• Task item
Reproduce the passage about the Hyolitha word for word, between "Let’s rewind a" and "seriously bizarre things.", inclusive.

• Passage for review
*** Begin section ***
A weird creature resembling a tentacled ice cream cone with a lid has found a place on the Tree of Life. As reported in the journal Nature, this elusive life form, living on this planet for 280 million years, has finally been classified by paleontologists 175 years after its initial discovery.
Let’s rewind a little. Well, a lot actually – 542 million years back in the past. This was around the time of the so-called Cambrian Explosion, where complex, diverse, multicellular life appeared and proliferated rather suddenly.
Although research is increasingly pointing towards there being plenty of (poorly preserved) animal life a few million years earlier, the Cambrian Explosion is a definitive eruption of evolutionary biology, a showcase of all the blueprints creatures would work on and descend from. Some of these critters were placed in a biological class called Hyolitha, and they were seriously bizarre things.
Never more than 1 centimeter (0.4 inches) long, they were covered in a cone-shaped calcareous shell. Sprouting out of the top of this shell were its tentacles – oddly named “helens” – that were used to push the creature around the sea floor. This made them appear to be mollusks of some kind, but no one could really be sure.
These little oddballs were globally distributed – almost every part of all the world’s oceans contained them. They lived right up until the “Great Dying” mass extinction event 252 million years ago, one that wiped out 96 percent of all life and gave rise to the dinosaurs. The Hyolitha were clearly a key species, so it’s been quite irritating that no one’s been able to properly classify them.
Having a look at one particularly well-preserved example in a 508-million-year-old rock formation – a rather famous one known as the Burgess Shale in Canada – a team of researchers led by the University of Toronto noticed it had some soft tissue hiding within it.
*** End section ***
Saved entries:
*** Begin section ***
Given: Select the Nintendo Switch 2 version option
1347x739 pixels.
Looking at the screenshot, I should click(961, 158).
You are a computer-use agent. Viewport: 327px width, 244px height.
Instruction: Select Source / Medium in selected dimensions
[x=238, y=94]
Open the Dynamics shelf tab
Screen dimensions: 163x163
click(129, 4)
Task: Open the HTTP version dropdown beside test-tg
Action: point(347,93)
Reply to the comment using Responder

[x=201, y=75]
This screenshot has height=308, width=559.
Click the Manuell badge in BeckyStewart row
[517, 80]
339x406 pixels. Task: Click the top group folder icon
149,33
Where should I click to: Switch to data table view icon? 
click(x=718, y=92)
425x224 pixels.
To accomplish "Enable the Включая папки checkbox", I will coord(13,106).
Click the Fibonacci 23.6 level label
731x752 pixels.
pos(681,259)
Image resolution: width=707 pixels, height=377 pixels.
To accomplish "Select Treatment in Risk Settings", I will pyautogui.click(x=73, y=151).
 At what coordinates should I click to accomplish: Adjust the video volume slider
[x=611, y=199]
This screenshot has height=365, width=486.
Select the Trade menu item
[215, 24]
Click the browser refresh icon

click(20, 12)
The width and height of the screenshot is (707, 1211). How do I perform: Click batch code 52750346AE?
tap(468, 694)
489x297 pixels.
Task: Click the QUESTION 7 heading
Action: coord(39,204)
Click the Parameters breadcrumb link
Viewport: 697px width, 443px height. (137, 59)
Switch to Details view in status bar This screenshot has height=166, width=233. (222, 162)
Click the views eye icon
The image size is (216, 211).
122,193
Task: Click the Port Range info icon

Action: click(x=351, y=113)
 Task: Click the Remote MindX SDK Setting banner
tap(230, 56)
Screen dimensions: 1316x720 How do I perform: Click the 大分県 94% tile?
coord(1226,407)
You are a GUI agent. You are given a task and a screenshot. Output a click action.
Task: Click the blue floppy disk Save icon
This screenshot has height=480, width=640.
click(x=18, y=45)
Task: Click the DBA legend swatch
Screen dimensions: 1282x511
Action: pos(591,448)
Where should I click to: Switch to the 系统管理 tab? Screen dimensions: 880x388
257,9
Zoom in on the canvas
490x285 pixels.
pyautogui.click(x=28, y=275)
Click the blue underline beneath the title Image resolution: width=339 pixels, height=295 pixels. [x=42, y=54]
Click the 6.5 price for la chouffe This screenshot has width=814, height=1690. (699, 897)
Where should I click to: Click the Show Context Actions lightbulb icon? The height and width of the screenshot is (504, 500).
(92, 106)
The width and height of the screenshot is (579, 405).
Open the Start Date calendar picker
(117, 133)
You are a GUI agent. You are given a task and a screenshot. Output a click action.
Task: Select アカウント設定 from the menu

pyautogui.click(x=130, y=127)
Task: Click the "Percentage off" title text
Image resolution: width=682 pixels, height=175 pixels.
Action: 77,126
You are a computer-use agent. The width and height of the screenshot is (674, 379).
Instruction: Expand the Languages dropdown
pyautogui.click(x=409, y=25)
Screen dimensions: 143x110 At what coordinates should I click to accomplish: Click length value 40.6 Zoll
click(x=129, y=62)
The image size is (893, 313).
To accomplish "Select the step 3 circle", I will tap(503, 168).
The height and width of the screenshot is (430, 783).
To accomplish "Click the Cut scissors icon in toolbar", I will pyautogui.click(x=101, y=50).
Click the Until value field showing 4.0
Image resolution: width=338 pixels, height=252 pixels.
*** End section ***
• Result
Let’s rewind a little. Well, a lot actually – 542 million years back in the past. This was around the time of the so-called Cambrian Explosion, where complex, diverse, multicellular life appeared and proliferated rather suddenly.
Although research is increasingly pointing towards there being plenty of (poorly preserved) animal life a few million years earlier, the Cambrian Explosion is a definitive eruption of evolutionary biology, a showcase of all the blueprints creatures would work on and descend from. Some of these critters were placed in a biological class called Hyolitha, and they were seriously bizarre things.